Duplicate the items starting at the line that contains "Screen dimensions: 360x360" and stopping after the line that contains "click(178, 65)", and leave the pictures out of your answer.

### Data supplied
——

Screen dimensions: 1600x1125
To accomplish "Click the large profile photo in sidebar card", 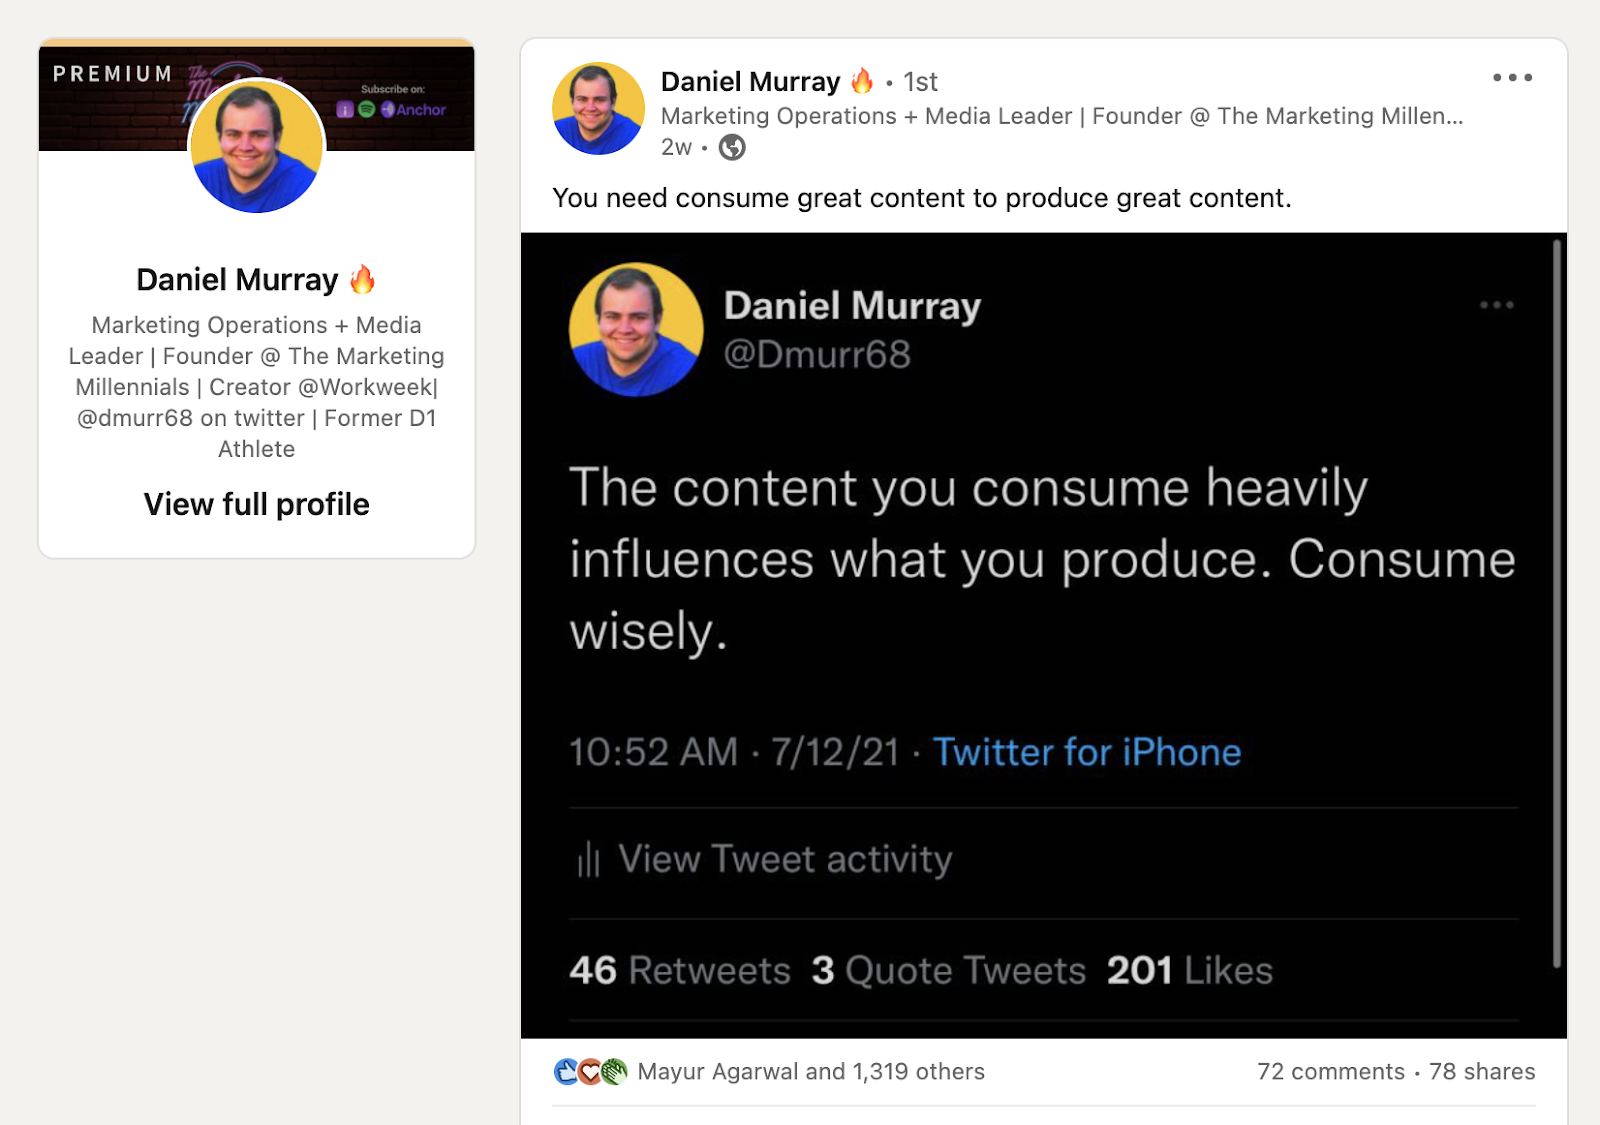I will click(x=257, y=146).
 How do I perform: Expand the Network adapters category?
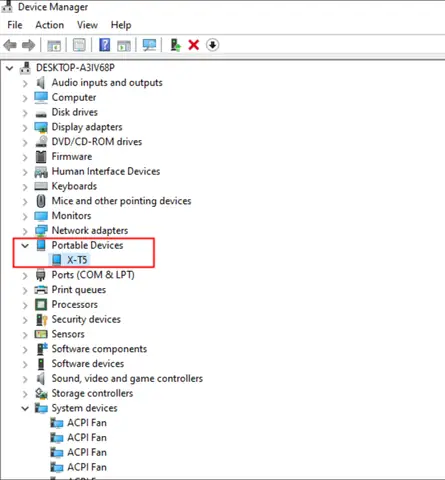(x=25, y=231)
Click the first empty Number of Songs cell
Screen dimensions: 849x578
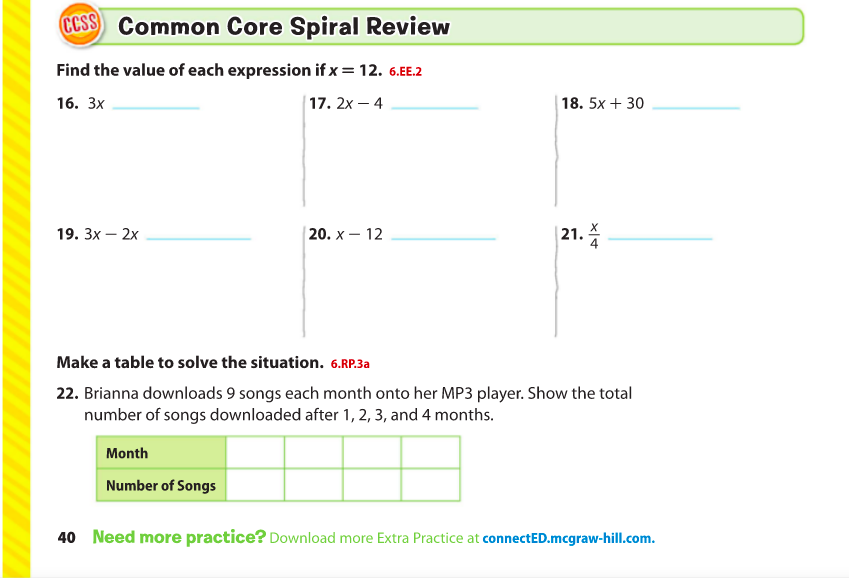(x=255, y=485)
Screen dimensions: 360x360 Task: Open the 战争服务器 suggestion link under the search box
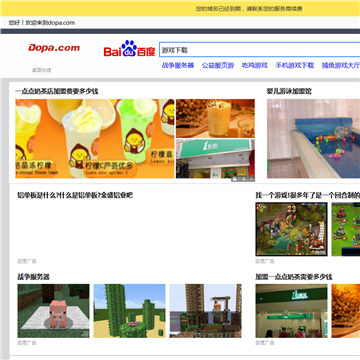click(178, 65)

——

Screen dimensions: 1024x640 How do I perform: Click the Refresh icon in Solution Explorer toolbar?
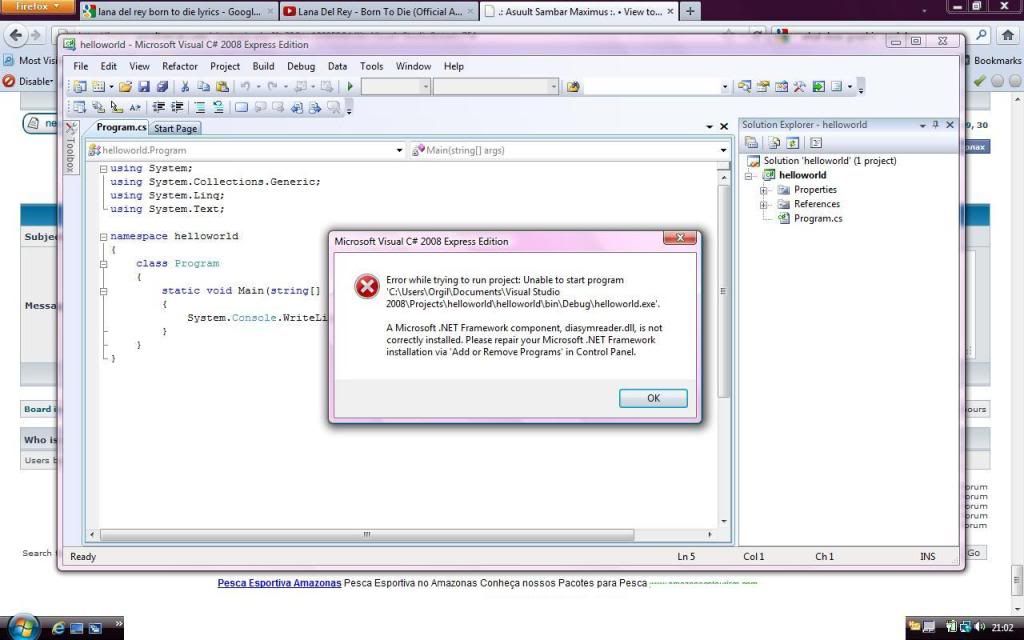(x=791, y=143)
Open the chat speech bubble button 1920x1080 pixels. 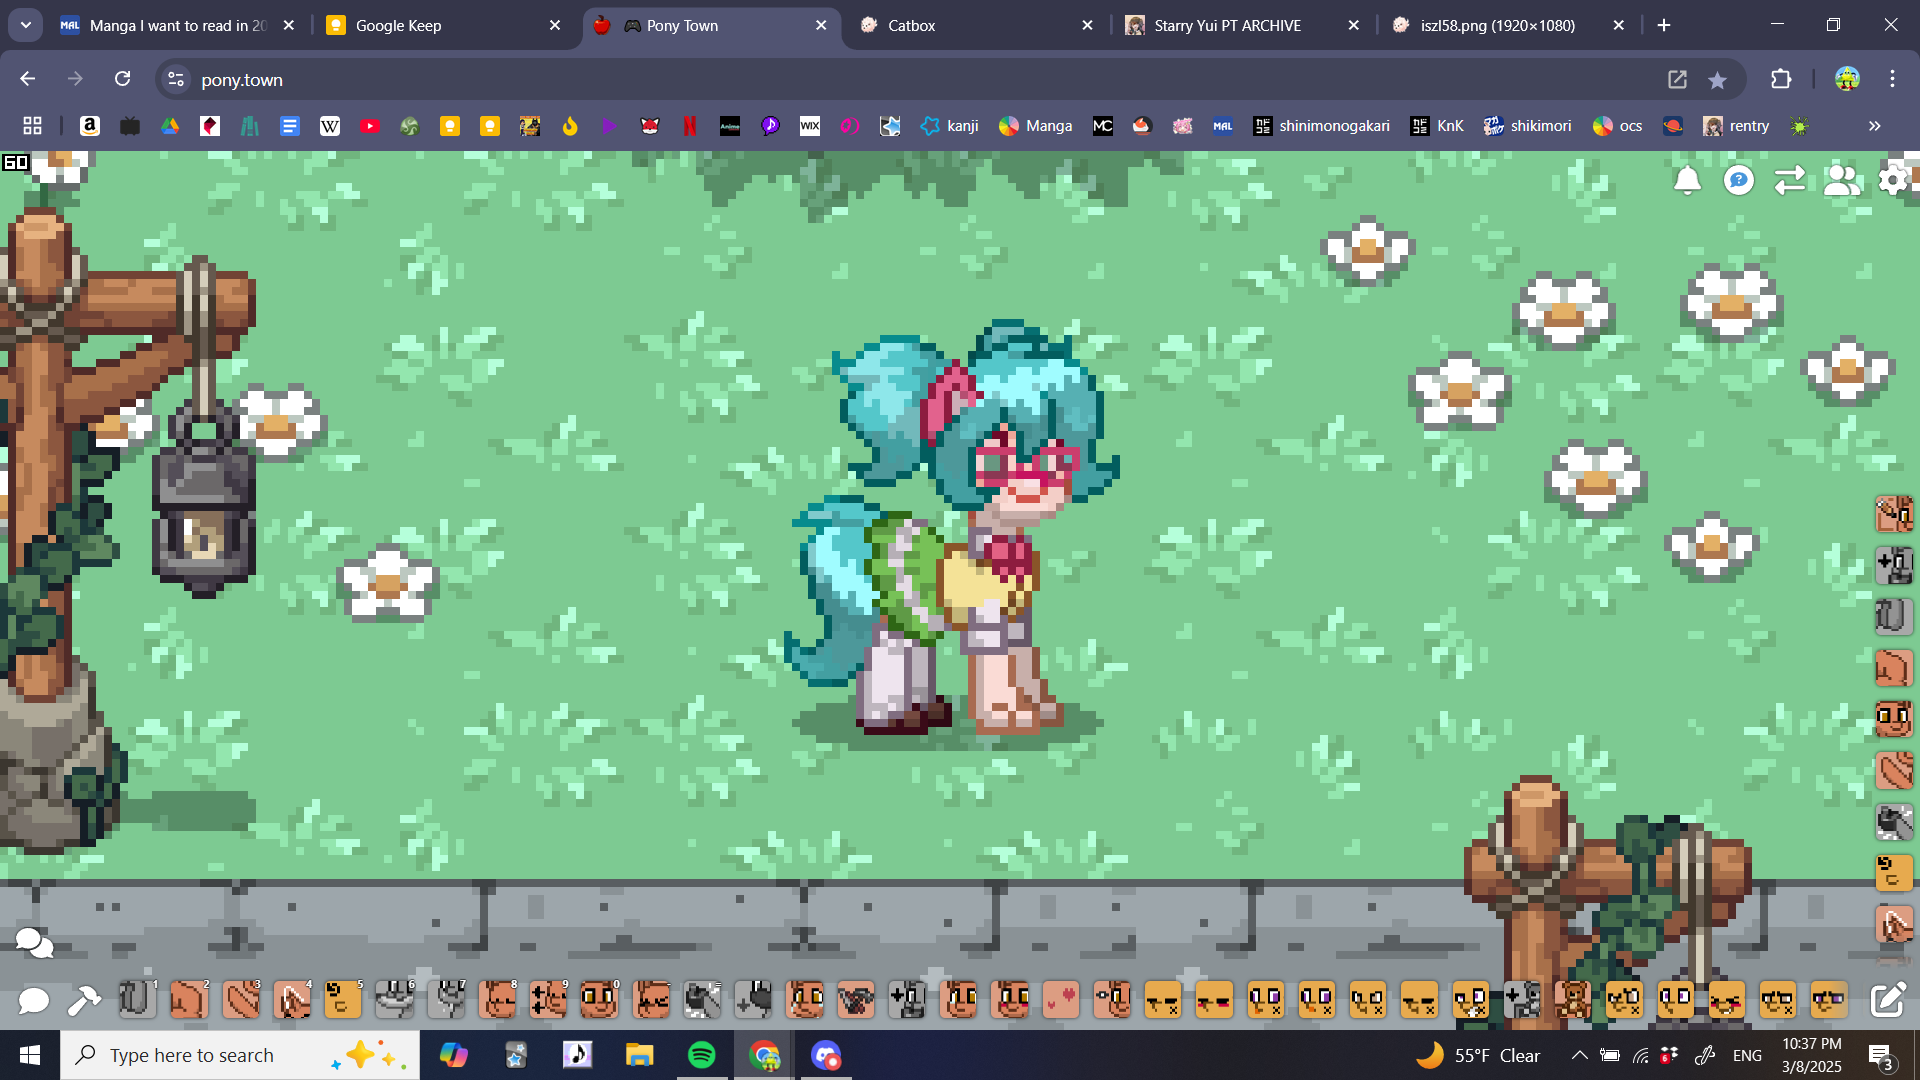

——

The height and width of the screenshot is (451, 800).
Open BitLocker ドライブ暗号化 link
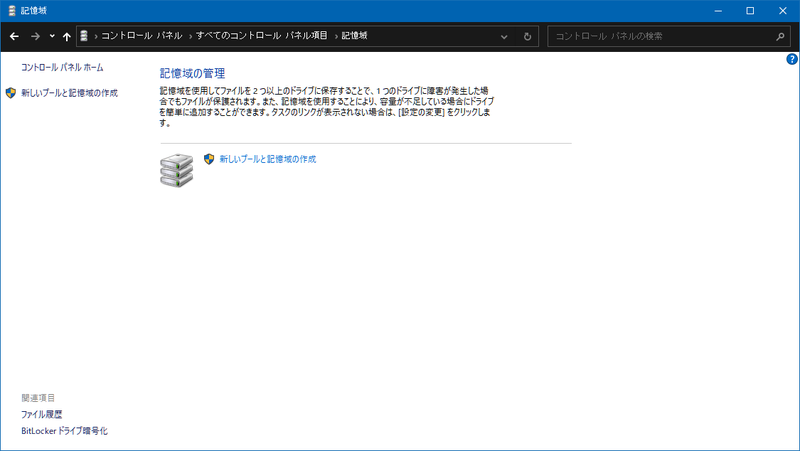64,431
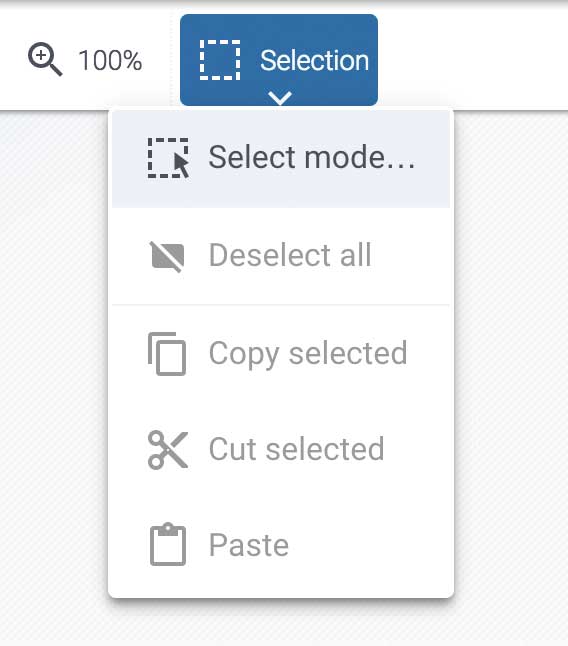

——

### Answer to this task
Screen dimensions: 360x360 Task: Open the 战争服务器 suggestion link under the search box
click(178, 65)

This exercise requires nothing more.